Type 1 isn't just all needles and test strips. But I am thinking about it every second of every day. Luckily, this sweet boy hopefully is not. For now I can bear his burden. For now I thank God that I can bear his burden or at least part of it. While this trip to Bush Park looks lovely in pictures and of course that is real joy on our faces so in that moment it was lovely but there is always a part of myself that is waiting and prepping for the next diabetic chore. It might be as simple as making sure he is continuing to drink water (you get behind on that and you will start to see the dark circles under his eyes, I am forever trying to interpret the color of his skin, the look in his eye, the depth of the circles around them.)
Or maybe after that rough and tumble in the leaves he burned to many carbs and needs a couple chocolate kisses to pick him back up. In fact about 20 minutes after these pictures were taken he starting wanting to lay on the ground. Red flag. Low or dropping fast. So, chocolate kisses are given. You guess at the right amount. You're wrong and an hour later he is 340. Great. The yoyo.
Or maybe you didn't double check your syringes so when its time to eat while you are out trying to have a fun family adventure you have one syringe left. Don't mess it up! This is your only chance to get it right!
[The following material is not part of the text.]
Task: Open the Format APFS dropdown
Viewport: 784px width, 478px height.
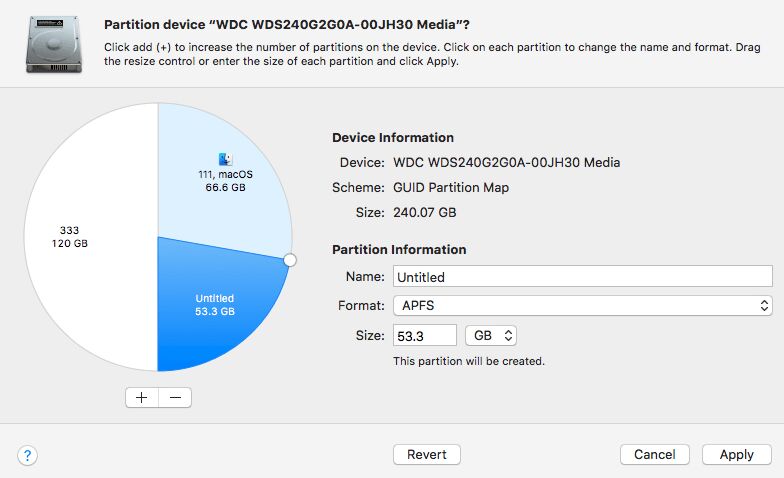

That might be the end of the world if you screw this up. That's how everything feels. So life and death. And I guess that's because it's true. Not every single decision but all of them put together keep him alive. And yes when it comes to the correct amount of insulin, it is life or death. The insulin that gives him life could easily snatch it away.
Now, the balance. Trying to be in the moment as we play in the leaves, finding the joy, setting aside the diabetes. It'll be OK for five minutes, it'll be OK for 10 minutes, just rest, just relax, just laugh and smile at your boys.